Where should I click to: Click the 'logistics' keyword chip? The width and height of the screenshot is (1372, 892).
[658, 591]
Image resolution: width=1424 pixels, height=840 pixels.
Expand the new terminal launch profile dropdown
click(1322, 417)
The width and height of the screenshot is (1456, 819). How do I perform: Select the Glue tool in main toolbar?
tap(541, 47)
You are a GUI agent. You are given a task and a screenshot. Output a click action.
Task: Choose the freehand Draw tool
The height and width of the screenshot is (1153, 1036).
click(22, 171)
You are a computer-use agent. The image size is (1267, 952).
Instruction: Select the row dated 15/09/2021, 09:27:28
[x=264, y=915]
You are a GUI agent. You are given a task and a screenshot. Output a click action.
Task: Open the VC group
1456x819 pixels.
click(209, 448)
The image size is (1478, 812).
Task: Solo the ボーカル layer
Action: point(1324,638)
++++++++++++++++++++
REQUIRED ACTION:
Every line of the listing should be reproduced exactly.

TASK ANSWER:
Where should I click to: Click the 'logistics' keyword chip? The width and height of the screenshot is (1372, 892).
[658, 591]
Image resolution: width=1424 pixels, height=840 pixels.
Expand the new terminal launch profile dropdown
click(1322, 417)
The width and height of the screenshot is (1456, 819). How do I perform: Select the Glue tool in main toolbar?
tap(541, 47)
You are a GUI agent. You are given a task and a screenshot. Output a click action.
Task: Choose the freehand Draw tool
The height and width of the screenshot is (1153, 1036).
click(22, 171)
You are a computer-use agent. The image size is (1267, 952).
Instruction: Select the row dated 15/09/2021, 09:27:28
[x=264, y=915]
You are a GUI agent. You are given a task and a screenshot. Output a click action.
Task: Open the VC group
1456x819 pixels.
click(209, 448)
The image size is (1478, 812).
Task: Solo the ボーカル layer
Action: point(1324,638)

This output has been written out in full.